Exercise:
Your answer must hold only the lines below from the line containing "You are a computer-use agent. The image" through the line containing "1344x896 pixels.", each reproduced exactly.

Stored items:
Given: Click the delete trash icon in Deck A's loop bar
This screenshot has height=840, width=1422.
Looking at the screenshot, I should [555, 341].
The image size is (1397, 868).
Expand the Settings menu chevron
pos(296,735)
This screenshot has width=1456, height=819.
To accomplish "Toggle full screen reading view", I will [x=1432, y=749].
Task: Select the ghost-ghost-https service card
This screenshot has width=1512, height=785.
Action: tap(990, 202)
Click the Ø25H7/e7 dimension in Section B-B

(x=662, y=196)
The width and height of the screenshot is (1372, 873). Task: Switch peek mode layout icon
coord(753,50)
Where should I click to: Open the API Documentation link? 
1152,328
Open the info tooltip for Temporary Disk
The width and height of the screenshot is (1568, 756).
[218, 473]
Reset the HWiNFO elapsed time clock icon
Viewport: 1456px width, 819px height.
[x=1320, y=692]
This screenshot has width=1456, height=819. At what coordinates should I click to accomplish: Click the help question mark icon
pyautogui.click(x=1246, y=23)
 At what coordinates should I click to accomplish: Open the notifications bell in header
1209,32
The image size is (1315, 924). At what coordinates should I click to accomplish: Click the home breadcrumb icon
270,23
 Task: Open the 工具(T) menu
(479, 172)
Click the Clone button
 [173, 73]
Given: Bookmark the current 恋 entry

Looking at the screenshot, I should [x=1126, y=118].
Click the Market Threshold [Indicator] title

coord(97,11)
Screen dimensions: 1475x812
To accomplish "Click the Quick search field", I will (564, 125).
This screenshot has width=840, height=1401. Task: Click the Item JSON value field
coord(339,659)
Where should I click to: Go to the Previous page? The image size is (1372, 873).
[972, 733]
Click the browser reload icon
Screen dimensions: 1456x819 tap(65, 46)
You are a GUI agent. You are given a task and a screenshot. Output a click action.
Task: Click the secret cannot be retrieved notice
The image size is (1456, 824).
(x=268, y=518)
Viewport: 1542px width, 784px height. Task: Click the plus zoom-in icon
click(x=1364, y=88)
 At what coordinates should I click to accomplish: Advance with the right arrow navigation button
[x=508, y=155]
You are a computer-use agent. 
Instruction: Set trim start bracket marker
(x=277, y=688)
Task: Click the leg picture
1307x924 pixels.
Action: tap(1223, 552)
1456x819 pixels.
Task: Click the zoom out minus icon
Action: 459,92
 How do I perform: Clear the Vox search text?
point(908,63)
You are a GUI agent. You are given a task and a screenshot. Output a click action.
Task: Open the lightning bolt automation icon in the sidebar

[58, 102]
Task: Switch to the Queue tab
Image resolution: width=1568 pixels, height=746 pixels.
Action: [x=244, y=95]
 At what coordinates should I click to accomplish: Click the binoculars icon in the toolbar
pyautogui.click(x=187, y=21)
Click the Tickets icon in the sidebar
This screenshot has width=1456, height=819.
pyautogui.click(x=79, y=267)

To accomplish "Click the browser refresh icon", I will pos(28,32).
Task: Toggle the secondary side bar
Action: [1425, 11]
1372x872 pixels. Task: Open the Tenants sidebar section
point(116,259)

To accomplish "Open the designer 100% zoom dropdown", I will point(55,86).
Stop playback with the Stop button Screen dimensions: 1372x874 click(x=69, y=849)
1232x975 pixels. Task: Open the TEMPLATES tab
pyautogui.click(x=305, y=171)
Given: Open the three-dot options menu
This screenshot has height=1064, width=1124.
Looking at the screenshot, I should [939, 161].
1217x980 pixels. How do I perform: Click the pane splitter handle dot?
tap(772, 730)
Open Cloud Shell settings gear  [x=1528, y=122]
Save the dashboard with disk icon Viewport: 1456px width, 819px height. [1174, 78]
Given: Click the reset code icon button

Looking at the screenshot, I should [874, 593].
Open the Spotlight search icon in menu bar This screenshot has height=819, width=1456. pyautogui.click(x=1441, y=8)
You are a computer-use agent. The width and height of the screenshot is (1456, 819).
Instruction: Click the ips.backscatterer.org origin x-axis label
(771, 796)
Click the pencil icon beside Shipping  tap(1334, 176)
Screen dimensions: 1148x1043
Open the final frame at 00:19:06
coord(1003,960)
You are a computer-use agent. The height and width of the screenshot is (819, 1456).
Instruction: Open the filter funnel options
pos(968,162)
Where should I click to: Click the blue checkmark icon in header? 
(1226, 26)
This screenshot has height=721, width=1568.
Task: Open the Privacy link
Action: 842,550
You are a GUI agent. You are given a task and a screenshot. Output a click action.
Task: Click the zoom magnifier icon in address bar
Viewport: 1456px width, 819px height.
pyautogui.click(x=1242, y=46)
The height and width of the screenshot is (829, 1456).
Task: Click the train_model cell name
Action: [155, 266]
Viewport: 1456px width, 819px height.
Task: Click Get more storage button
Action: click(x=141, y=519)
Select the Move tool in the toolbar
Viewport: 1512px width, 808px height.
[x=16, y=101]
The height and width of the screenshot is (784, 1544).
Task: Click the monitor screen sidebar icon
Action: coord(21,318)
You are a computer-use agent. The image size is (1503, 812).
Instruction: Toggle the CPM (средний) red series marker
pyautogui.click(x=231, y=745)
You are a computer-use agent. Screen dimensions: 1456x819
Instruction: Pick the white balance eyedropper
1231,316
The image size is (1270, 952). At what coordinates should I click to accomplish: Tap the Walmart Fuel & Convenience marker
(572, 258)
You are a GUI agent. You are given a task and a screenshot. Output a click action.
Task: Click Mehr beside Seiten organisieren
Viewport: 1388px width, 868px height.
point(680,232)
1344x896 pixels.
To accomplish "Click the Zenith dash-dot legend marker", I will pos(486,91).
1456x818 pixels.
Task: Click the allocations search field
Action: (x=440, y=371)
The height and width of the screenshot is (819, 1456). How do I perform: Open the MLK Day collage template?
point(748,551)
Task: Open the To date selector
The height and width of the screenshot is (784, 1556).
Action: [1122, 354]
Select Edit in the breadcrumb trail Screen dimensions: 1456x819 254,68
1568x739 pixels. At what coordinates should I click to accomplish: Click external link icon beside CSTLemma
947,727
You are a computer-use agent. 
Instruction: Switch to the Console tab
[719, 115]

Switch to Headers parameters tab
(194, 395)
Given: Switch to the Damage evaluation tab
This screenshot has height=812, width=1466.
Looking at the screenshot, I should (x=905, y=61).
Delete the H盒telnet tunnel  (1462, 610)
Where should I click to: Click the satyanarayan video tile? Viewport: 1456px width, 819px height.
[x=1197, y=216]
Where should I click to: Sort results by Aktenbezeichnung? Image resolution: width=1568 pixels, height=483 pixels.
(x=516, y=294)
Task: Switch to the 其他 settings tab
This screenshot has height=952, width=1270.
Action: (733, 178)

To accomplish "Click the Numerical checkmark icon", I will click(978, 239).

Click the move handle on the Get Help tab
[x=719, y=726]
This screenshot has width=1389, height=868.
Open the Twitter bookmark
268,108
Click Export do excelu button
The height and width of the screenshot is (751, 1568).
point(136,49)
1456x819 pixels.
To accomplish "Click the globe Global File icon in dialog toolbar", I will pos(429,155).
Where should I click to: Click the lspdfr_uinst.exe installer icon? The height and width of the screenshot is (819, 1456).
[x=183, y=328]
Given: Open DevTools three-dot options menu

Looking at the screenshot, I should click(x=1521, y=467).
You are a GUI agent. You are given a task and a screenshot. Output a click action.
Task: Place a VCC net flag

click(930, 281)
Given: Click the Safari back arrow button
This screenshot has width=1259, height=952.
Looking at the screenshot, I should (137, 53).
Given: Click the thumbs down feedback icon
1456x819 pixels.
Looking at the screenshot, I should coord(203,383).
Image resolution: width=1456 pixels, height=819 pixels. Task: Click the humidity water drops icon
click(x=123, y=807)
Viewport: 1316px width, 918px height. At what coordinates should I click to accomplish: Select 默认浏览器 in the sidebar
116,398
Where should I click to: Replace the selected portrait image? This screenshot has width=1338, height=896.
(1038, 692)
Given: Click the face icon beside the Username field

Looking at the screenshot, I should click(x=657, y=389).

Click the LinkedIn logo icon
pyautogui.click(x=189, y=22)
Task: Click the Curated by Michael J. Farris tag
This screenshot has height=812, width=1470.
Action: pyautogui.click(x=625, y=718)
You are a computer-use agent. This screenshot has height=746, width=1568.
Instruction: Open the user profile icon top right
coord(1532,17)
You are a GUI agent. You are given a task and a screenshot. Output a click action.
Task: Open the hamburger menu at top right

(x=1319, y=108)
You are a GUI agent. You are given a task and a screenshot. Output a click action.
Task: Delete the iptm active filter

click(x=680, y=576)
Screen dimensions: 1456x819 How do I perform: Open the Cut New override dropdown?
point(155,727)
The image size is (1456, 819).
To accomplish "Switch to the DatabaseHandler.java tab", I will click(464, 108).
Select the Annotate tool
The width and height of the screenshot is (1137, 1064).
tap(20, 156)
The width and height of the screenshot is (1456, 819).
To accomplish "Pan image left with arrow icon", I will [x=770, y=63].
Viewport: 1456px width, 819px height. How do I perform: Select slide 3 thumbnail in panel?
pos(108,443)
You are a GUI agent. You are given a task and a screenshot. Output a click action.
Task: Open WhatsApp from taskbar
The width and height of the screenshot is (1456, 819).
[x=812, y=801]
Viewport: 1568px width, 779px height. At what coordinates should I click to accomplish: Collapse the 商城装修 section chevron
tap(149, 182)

Result:
You are a computer-use agent. The image size is (1503, 812).
Instruction: Toggle the CPM (средний) red series marker
pyautogui.click(x=231, y=745)
You are a computer-use agent. Screen dimensions: 1456x819
Instruction: Pick the white balance eyedropper
1231,316
The image size is (1270, 952). At what coordinates should I click to accomplish: Tap the Walmart Fuel & Convenience marker
(572, 258)
You are a GUI agent. You are given a task and a screenshot. Output a click action.
Task: Click Mehr beside Seiten organisieren
Viewport: 1388px width, 868px height.
point(680,232)
1344x896 pixels.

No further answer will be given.